* Requirements: Rewrite the records below, substituting "How do I complete" for every "How do I perform" and leaving all other text untouched.
※
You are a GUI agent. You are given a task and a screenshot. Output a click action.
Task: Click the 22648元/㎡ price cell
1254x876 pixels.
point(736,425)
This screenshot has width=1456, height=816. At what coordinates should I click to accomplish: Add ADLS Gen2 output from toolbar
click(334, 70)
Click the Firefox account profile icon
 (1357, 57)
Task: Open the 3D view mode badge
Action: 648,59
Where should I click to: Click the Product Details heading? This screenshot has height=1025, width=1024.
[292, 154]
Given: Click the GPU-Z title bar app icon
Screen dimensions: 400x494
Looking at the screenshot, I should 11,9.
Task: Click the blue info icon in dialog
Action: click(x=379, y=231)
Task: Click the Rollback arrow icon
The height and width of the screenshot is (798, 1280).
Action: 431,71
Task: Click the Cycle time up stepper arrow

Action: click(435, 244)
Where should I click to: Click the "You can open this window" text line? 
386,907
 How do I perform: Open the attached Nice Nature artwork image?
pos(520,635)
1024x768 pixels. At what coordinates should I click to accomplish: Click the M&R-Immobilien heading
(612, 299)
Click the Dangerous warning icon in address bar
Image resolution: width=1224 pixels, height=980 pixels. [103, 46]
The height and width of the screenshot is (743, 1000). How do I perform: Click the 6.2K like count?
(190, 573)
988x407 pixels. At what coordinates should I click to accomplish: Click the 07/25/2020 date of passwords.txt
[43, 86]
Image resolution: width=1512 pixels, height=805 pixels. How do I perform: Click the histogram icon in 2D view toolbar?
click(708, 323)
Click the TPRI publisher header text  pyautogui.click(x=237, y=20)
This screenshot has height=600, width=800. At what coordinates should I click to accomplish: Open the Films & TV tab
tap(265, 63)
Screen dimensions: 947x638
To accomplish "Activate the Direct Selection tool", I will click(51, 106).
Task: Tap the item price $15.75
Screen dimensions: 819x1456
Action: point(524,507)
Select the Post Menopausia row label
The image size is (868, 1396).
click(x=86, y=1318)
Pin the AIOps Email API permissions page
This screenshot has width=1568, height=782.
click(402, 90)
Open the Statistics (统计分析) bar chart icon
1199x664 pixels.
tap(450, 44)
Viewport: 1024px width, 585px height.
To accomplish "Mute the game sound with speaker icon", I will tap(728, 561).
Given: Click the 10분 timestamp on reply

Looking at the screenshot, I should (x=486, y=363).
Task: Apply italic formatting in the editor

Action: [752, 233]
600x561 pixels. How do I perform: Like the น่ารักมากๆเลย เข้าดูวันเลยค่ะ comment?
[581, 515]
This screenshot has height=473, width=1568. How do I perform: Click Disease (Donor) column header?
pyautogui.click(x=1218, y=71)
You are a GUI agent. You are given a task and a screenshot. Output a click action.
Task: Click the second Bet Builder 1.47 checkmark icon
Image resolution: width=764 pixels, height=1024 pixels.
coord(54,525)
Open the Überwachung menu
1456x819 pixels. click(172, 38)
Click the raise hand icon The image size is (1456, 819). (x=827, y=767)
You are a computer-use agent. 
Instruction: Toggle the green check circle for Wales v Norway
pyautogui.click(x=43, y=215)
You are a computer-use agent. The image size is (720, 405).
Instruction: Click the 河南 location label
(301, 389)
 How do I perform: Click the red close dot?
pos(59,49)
※
* Result of this task:
You are a GUI agent. You are given a task and a screenshot. Output a click action.
Task: Click the 22648元/㎡ price cell
1254x876 pixels.
point(736,425)
This screenshot has width=1456, height=816. At what coordinates should I click to accomplish: Add ADLS Gen2 output from toolbar
click(334, 70)
Click the Firefox account profile icon
 (1357, 57)
Task: Open the 3D view mode badge
Action: 648,59
Where should I click to: Click the Product Details heading? This screenshot has height=1025, width=1024.
[292, 154]
Given: Click the GPU-Z title bar app icon
Screen dimensions: 400x494
Looking at the screenshot, I should 11,9.
Task: Click the blue info icon in dialog
Action: click(x=379, y=231)
Task: Click the Rollback arrow icon
The height and width of the screenshot is (798, 1280).
Action: 431,71
Task: Click the Cycle time up stepper arrow

Action: click(435, 244)
Where should I click to: Click the "You can open this window" text line? 
386,907
 How do I complete: Open the attached Nice Nature artwork image?
pos(520,635)
1024x768 pixels. At what coordinates should I click to accomplish: Click the M&R-Immobilien heading
(612, 299)
Click the Dangerous warning icon in address bar
Image resolution: width=1224 pixels, height=980 pixels. [103, 46]
The height and width of the screenshot is (743, 1000). How do I complete: Click the 6.2K like count?
(190, 573)
988x407 pixels. At what coordinates should I click to accomplish: Click the 07/25/2020 date of passwords.txt
[43, 86]
Image resolution: width=1512 pixels, height=805 pixels. How do I complete: Click the histogram icon in 2D view toolbar?
click(708, 323)
Click the TPRI publisher header text  pyautogui.click(x=237, y=20)
This screenshot has height=600, width=800. At what coordinates should I click to accomplish: Open the Films & TV tab
tap(265, 63)
Screen dimensions: 947x638
To accomplish "Activate the Direct Selection tool", I will click(51, 106).
Task: Tap the item price $15.75
Screen dimensions: 819x1456
Action: point(524,507)
Select the Post Menopausia row label
The image size is (868, 1396).
click(x=86, y=1318)
Pin the AIOps Email API permissions page
This screenshot has width=1568, height=782.
click(402, 90)
Open the Statistics (统计分析) bar chart icon
1199x664 pixels.
tap(450, 44)
Viewport: 1024px width, 585px height.
To accomplish "Mute the game sound with speaker icon", I will tap(728, 561).
Given: Click the 10분 timestamp on reply

Looking at the screenshot, I should (x=486, y=363).
Task: Apply italic formatting in the editor

Action: [752, 233]
600x561 pixels. How do I complete: Like the น่ารักมากๆเลย เข้าดูวันเลยค่ะ comment?
[581, 515]
This screenshot has height=473, width=1568. How do I complete: Click Disease (Donor) column header?
pyautogui.click(x=1218, y=71)
You are a GUI agent. You are given a task and a screenshot. Output a click action.
Task: Click the second Bet Builder 1.47 checkmark icon
Image resolution: width=764 pixels, height=1024 pixels.
coord(54,525)
Open the Überwachung menu
1456x819 pixels. click(172, 38)
Click the raise hand icon The image size is (1456, 819). (x=827, y=767)
You are a computer-use agent. 
Instruction: Toggle the green check circle for Wales v Norway
pyautogui.click(x=43, y=215)
You are a computer-use agent. The image size is (720, 405).
Instruction: Click the 河南 location label
(301, 389)
 How do I complete: Click the red close dot?
pos(59,49)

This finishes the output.